I currently run two 'marine' tanks. The larger tank (tropical) has undergravels with powerheads a large Eheim canister, and a protein skimmer. This gravel washes, water changes and the use of diatom filter enables me to successfully (except when a 30Ow heater stuck on and boiled the tank) keep an under stocked tank with shrimp, a moray eel, damsels, clowns, some hard corals and anemones. The small tank is a cold water marine that contains , several types of starfish, some unidentified baby fish (could be whiting, sprat and herring) and, until it went for a walk and the ants got it, a small common octopus. This tank has undergravel filters run by a powerful air pump to give extra aeration. While this tank does suffer losses they are mainly due to predation.

All types of filters work, some better than others but they do require to be cleaned properly and regularly. Regular water changes and gravel cleaning also help to maintain the 'unnatural' system we attempt to keep our aquatic critters in.

On a closing and different note, people have questioned me as to the demise of a much loved aquatic thingee, normally blaming the government, the greenhouse effect, the evil eye and many others (they could be right) but some common causes are:

a) Lack of patience to allow a tank time to 'mature' (grow the good bacteria and cycle out the ammonia, nitrites etc.) before adding the doomed critter. I allow a minimum of a month for a newly set up freshwater tank, even with 'old' gravel, water, and pre-run filters, before I add more than plants (in the second week) and any associated snails.

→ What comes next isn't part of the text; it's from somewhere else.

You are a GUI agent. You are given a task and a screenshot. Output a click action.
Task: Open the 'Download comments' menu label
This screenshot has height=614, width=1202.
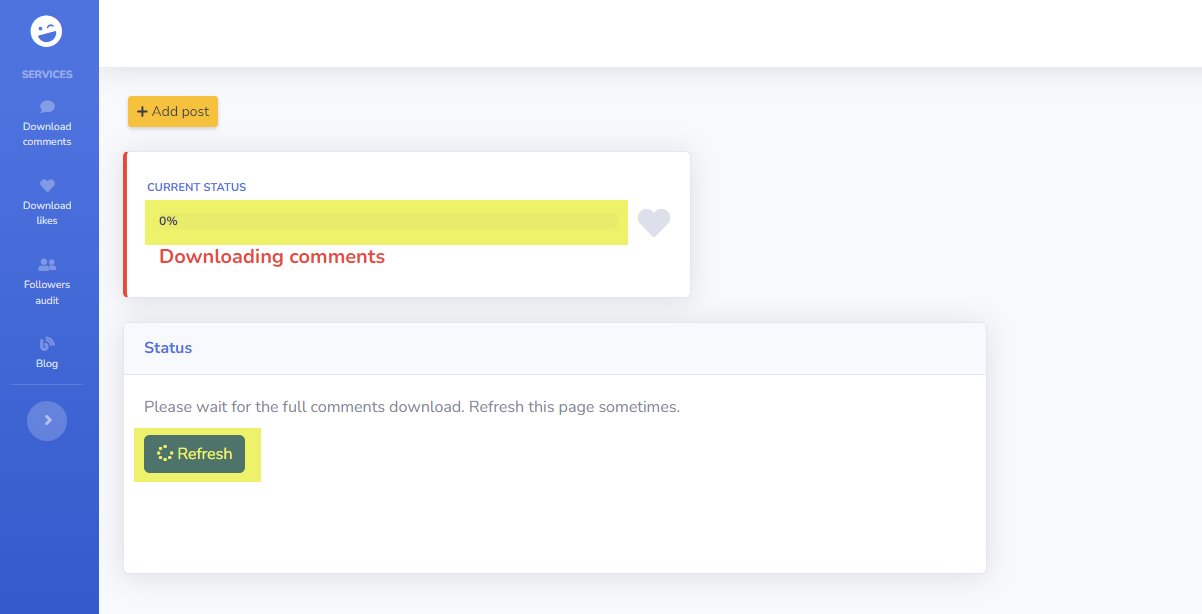[47, 134]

This gives the plants a chance to get established and play with other landscaping. This month may be hard to take but when I have set up new marines it is two months before the ONE conditioning fish is added then another three months before very low increases in livestock are allowed. Someone (not me this time) that should have known better spent three months getting everything to the right temperature, landscaped and fitters ticking over nicely only to have a brainsnap and bought over FOUR HUNDRED dollars of freshwater beasties only to see the system crash through overloading (like eating a barrow load of laxative) and losing the lot.

b) The lovely creature that you must have is pox or other disease ridden (be very, very careful, most sick fish from pet shops etc either die or kill your best specimen - YES I have done this many times). A separate tank is the best solution but space and an understanding partner are not always available. Look carefully at the thing you want as well as the condition of other tank mates, it is sometimes better to defer the purchase and return in a few days to see if all is well.

c) Overfeeding will cause the very best filtration system to collapse. Flake food is great but it is a bit over concentrated and can form a smelly paste if uneaten. Some 'natural' food (vegetables such as peas, pumpkin or zucchini) or live foods that have some 'bulk' (I have not been able to get my critters to eat bran yet) are great to feed once or twice a week in conjunction with the staple flake.

The final words of wisdom are to do water changes, (smell the water for chlorine if doing more than a 15% change), clean the gravel, maintain the filter system, be patient and enjoy the hobby.